Mosaic Press is an independent Canadian publishing company based in Oakville, Ontario.

==History==
The precursor to Mosaic Press, Valley Editions, was founded in 1973 with the Canadian poet and literary professor Seymour Mayne as literary editor. The company was created following the closure of Ingluvin Press in Montreal, with Valley producing Ingluvin's remaining unpublished titles in 1974. Mosaic Press was founded in 1975 by Howard Aster and Mike Walsh, initially as a separate company to Valley Editions. The two companies published a total of 16 titles that year. The first book published by Mosaic Press was Current Soviet Leaders, a scholarly work regarding leaders of the USSR. Mosaic Press and Valley Editions published distinctly differing materials, with Mosaic publishing primarily ethnic and scholarly works, and Valley publishing creative writing. In 1976, the two companies began publishing books under a single imprint, Valley Editions-Mosaic Press.

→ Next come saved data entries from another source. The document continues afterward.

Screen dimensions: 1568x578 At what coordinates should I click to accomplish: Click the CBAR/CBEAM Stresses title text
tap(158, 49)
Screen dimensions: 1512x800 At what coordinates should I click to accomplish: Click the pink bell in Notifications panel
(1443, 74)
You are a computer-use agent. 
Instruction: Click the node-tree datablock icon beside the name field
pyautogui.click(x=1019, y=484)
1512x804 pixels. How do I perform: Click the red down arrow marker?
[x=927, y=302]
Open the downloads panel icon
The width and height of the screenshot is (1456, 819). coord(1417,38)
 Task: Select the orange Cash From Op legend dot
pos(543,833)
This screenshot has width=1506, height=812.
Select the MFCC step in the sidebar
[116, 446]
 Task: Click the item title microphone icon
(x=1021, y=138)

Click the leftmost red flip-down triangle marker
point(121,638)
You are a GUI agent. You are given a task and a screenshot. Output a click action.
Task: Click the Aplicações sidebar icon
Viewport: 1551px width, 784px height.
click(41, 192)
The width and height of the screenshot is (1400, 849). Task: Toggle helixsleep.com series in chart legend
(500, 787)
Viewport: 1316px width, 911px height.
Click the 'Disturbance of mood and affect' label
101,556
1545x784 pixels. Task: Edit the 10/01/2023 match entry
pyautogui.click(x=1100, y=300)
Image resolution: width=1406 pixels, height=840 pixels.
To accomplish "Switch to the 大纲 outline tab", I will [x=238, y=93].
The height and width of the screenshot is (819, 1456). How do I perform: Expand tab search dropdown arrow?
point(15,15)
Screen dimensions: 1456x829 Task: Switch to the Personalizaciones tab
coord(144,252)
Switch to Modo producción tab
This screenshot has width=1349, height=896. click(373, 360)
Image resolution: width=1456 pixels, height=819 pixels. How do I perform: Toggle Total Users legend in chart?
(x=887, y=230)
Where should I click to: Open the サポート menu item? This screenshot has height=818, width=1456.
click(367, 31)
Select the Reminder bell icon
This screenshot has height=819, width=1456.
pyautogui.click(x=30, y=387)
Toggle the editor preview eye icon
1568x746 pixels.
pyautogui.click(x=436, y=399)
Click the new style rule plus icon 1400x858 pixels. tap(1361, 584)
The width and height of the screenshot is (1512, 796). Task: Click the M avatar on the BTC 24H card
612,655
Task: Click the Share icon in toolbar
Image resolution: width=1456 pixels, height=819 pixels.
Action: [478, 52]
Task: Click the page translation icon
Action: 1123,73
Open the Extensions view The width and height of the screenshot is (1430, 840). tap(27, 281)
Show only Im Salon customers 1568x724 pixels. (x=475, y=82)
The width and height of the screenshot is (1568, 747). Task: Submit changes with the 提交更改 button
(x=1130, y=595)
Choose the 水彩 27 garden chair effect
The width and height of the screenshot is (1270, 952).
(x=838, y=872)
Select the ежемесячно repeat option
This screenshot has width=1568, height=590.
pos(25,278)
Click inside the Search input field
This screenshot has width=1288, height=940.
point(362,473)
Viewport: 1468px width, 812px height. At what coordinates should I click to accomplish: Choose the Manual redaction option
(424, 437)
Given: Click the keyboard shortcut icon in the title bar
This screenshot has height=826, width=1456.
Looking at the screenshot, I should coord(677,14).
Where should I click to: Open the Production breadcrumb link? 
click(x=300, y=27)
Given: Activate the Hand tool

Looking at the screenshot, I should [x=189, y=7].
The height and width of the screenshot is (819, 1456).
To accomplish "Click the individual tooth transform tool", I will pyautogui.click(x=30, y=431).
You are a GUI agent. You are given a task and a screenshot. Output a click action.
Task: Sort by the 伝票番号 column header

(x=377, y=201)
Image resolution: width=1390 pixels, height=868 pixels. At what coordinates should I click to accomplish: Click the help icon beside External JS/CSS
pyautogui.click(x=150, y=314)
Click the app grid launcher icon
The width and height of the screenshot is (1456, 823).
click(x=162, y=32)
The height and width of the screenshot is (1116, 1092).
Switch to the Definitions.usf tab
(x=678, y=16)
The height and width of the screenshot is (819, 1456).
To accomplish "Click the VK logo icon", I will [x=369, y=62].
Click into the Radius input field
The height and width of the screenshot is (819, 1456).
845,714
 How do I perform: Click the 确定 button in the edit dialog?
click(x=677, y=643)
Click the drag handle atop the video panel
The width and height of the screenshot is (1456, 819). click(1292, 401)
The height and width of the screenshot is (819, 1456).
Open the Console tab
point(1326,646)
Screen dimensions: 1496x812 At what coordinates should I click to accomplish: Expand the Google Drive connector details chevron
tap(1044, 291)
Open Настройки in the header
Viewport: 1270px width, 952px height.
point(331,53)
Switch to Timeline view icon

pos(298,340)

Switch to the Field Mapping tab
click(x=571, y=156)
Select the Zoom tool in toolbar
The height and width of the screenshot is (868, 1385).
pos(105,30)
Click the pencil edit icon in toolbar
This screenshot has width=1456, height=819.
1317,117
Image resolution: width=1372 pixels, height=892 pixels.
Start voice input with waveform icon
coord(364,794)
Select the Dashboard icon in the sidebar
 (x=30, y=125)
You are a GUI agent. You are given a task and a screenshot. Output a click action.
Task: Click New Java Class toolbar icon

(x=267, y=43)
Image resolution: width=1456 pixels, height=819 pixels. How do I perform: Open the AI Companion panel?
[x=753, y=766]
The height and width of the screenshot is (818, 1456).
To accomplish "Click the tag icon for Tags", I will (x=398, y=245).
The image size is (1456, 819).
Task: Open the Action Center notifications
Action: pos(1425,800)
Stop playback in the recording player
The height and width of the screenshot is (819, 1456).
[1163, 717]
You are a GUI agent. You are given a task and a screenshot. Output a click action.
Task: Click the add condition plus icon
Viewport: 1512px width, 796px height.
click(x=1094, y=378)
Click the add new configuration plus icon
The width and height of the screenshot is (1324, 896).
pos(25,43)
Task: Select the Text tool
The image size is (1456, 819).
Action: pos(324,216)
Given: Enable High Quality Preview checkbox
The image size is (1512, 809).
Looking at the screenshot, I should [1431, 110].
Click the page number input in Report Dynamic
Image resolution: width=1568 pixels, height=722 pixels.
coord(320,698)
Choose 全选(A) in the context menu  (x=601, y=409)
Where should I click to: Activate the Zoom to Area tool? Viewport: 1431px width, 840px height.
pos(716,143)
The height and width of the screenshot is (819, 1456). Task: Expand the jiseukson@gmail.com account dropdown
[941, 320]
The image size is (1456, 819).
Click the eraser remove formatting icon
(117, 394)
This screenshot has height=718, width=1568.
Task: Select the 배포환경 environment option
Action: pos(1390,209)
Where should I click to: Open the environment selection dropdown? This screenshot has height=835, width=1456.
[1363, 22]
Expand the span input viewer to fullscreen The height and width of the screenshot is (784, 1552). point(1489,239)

In 1986, Mosaic Press led a literary delegation to China, becoming the first Canadian publisher ever to visit China for the purpose of lecturing on the Canadian publishing industry. While in China, Mike Walsh worked to establish stronger ties between Mosaic and China's International Book Trading Corporation, as well as the China Import Centre. Mosaic Press was at the time the only Canadian publishing agent for Panda Books, a state-owned Chinese publishing company.

Mosaic Press has published several works of Irving Layton, a Canadian poet who was nominated for the Nobel Prize in Literature in 1981.